INFORMATION SUPPLIED:
:::::
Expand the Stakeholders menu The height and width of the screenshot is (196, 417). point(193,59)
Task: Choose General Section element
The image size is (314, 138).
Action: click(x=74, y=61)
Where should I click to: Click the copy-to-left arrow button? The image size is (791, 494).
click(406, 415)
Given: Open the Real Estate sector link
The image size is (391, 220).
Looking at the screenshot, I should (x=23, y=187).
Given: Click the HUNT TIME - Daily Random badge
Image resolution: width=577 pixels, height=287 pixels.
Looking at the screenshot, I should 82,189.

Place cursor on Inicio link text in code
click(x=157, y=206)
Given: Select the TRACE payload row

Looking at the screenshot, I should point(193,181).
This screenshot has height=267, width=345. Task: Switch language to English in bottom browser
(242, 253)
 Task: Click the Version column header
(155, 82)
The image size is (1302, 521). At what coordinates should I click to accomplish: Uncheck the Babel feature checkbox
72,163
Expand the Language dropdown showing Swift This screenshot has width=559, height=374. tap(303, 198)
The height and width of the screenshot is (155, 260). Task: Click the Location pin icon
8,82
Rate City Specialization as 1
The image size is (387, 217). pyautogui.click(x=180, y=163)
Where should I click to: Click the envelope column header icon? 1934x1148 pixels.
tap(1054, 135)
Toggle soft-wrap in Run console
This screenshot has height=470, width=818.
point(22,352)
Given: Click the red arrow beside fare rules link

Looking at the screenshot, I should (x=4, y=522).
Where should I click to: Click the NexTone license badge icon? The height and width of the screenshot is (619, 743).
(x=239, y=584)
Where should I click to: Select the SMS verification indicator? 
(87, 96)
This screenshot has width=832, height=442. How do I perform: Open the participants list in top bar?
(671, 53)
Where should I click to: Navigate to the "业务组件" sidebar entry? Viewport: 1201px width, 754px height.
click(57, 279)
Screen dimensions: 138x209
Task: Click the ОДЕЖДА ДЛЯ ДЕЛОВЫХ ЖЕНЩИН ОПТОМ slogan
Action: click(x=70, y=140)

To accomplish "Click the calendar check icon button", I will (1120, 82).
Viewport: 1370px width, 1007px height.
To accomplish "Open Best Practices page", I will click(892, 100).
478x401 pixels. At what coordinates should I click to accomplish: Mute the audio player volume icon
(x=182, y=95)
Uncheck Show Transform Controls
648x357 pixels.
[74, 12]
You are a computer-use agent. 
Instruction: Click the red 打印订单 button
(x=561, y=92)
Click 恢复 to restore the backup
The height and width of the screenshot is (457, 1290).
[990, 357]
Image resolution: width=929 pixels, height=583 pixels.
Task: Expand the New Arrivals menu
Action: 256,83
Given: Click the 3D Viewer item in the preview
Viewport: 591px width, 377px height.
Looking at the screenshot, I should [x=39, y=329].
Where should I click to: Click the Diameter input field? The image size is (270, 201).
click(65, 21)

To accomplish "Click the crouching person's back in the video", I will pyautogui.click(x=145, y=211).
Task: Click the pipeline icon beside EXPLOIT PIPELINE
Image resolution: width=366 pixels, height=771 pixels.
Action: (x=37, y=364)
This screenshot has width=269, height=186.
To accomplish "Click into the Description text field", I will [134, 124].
:::::
AIM: Rewrite the stretch of the material from the line containing "Task: Click the pipeline" through the end of the material, increasing every coordinate in the answers by 84.

RESULT FOR THIS EXERCISE:
Task: Click the pipeline icon beside EXPLOIT PIPELINE
Image resolution: width=366 pixels, height=771 pixels.
Action: (x=121, y=448)
This screenshot has width=269, height=186.
To accomplish "Click into the Description text field", I will [218, 208].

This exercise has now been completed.